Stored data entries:
--------------------
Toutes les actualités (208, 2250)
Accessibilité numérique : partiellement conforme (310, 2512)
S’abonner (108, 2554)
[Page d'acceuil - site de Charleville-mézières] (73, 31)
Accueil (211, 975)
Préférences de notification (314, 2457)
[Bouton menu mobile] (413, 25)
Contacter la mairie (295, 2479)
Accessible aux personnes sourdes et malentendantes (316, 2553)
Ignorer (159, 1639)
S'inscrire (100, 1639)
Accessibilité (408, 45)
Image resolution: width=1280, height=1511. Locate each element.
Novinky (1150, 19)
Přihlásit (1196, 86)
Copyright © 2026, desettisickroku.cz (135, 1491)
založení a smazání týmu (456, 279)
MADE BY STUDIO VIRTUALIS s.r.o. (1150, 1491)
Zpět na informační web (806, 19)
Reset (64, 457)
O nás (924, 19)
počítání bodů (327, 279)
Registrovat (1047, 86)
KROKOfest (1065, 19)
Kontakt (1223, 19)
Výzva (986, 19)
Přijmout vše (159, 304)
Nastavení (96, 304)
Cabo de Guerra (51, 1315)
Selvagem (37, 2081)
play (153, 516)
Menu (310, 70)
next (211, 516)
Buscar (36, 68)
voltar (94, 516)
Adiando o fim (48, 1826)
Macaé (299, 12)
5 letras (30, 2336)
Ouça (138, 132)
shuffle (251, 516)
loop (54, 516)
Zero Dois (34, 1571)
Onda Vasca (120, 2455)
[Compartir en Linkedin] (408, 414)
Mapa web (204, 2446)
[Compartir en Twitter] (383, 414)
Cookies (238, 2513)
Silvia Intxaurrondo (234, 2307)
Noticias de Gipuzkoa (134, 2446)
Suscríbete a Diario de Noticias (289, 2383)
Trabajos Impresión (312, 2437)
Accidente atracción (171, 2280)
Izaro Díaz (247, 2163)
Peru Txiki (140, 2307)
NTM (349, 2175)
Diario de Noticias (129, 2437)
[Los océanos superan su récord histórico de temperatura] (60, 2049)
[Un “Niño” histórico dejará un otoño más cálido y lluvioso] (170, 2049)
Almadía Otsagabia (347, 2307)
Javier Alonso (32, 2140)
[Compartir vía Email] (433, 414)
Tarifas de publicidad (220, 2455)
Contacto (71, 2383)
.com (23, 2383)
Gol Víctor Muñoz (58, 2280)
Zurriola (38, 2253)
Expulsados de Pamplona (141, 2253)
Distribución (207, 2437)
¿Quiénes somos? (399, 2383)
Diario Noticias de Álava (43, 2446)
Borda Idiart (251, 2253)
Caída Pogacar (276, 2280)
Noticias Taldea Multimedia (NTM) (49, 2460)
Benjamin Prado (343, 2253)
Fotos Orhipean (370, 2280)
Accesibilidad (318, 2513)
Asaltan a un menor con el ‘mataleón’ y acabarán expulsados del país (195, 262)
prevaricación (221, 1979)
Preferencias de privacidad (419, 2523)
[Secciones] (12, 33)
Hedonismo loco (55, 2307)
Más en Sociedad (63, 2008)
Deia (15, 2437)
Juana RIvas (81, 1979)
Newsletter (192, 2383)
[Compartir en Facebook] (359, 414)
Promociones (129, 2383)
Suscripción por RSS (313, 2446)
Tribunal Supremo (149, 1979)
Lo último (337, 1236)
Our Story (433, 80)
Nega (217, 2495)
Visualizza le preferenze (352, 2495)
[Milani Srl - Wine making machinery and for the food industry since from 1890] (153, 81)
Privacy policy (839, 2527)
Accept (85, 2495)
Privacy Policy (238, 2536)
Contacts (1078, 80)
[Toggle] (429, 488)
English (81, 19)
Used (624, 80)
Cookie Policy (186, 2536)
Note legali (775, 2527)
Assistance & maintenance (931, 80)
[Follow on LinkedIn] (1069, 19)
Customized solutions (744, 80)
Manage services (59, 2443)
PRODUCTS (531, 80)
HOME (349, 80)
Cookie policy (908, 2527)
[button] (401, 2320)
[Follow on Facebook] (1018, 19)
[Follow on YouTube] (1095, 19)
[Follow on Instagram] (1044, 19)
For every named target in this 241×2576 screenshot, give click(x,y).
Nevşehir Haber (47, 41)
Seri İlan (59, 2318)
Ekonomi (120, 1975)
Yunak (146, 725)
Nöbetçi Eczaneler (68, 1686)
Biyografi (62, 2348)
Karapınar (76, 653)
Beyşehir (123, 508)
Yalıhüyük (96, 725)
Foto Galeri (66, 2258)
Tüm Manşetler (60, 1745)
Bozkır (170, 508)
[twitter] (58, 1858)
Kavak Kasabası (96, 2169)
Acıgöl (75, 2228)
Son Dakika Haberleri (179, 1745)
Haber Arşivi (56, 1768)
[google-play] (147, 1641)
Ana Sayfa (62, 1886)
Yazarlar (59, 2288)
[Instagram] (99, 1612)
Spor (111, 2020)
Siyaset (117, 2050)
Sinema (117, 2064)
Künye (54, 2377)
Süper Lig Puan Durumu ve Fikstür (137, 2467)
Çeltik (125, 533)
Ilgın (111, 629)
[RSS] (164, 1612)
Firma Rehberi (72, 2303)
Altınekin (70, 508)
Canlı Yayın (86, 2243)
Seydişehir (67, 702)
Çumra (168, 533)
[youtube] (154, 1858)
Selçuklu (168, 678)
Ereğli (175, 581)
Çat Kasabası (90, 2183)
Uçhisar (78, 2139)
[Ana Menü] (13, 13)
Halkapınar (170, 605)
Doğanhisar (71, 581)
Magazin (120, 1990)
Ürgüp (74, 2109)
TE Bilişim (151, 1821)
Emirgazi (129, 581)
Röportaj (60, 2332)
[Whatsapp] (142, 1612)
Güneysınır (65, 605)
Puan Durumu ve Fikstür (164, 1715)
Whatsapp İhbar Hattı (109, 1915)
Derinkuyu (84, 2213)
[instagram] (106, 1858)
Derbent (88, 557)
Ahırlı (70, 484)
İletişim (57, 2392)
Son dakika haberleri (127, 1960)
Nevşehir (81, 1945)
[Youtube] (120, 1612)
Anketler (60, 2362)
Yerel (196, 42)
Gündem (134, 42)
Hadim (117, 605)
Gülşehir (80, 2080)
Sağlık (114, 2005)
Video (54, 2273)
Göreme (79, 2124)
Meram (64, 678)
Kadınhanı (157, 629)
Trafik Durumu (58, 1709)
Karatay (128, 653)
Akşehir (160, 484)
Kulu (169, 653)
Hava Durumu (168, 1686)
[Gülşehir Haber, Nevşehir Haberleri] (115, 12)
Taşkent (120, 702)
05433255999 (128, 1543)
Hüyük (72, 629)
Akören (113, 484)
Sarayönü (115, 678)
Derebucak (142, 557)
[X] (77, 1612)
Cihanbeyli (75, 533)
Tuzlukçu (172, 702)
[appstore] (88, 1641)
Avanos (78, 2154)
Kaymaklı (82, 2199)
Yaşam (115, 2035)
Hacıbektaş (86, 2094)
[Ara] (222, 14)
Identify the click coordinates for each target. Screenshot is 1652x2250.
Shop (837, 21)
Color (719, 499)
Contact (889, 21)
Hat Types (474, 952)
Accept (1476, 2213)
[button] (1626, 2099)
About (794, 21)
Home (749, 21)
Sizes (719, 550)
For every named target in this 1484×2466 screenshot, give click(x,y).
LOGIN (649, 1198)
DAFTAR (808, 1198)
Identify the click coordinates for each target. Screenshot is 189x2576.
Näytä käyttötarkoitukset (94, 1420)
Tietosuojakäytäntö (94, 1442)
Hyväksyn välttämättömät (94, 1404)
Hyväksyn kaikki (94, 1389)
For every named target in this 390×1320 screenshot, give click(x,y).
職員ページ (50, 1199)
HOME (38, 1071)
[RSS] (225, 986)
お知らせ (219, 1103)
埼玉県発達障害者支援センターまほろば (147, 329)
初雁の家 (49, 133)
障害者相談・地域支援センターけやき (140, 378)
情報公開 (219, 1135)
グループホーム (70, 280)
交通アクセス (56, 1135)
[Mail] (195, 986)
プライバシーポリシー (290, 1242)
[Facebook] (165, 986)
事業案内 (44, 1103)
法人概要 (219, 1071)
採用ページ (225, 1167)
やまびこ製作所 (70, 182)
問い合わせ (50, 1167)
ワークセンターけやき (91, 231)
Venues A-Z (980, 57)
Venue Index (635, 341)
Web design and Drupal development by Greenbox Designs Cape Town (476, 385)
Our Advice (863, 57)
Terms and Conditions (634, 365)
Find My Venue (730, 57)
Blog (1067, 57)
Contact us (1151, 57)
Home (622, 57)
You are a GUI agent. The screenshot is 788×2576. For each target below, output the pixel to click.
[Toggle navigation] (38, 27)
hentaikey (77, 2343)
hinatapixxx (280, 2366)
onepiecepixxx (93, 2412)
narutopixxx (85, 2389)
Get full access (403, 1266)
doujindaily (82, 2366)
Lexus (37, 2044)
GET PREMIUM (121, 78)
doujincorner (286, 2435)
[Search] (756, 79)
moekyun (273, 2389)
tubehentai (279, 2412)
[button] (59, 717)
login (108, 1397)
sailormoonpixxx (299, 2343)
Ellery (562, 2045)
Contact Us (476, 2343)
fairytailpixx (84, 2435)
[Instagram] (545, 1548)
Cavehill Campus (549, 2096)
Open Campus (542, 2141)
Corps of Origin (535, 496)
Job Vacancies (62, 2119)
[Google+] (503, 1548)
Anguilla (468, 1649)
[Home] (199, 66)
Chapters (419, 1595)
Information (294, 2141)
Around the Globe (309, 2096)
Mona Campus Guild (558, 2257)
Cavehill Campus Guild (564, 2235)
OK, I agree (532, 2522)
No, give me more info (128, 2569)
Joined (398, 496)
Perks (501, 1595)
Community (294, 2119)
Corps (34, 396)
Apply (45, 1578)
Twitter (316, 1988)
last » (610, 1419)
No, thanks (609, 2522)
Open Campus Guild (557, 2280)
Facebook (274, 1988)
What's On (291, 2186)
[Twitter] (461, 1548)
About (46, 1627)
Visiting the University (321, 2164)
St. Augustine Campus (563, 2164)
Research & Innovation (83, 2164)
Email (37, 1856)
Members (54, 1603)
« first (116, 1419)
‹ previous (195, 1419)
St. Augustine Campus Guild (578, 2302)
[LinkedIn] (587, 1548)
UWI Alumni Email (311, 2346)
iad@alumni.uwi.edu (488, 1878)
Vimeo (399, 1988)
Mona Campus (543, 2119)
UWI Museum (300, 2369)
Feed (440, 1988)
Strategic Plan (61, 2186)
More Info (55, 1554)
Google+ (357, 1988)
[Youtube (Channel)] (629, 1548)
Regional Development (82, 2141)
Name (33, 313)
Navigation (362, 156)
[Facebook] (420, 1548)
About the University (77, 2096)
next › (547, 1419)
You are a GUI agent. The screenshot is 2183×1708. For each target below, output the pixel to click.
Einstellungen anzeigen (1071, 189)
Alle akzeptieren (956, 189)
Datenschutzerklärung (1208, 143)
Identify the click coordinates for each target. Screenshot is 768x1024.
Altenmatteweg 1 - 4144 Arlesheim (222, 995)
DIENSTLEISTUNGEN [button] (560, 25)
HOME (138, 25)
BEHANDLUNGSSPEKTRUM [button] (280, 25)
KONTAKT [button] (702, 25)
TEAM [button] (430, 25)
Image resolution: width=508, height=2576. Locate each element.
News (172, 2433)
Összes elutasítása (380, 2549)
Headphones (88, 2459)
--------------------
Your assignment:
Repeat the entries above verbatim, but only from the line that has "Accueil (211, 975)" down to the line that has "založení a smazání týmu (456, 279)", inclusive.

Response to the task:
Accueil (211, 975)
Préférences de notification (314, 2457)
[Bouton menu mobile] (413, 25)
Contacter la mairie (295, 2479)
Accessible aux personnes sourdes et malentendantes (316, 2553)
Ignorer (159, 1639)
S'inscrire (100, 1639)
Accessibilité (408, 45)
Image resolution: width=1280, height=1511. Locate each element.
Novinky (1150, 19)
Přihlásit (1196, 86)
Copyright © 2026, desettisickroku.cz (135, 1491)
založení a smazání týmu (456, 279)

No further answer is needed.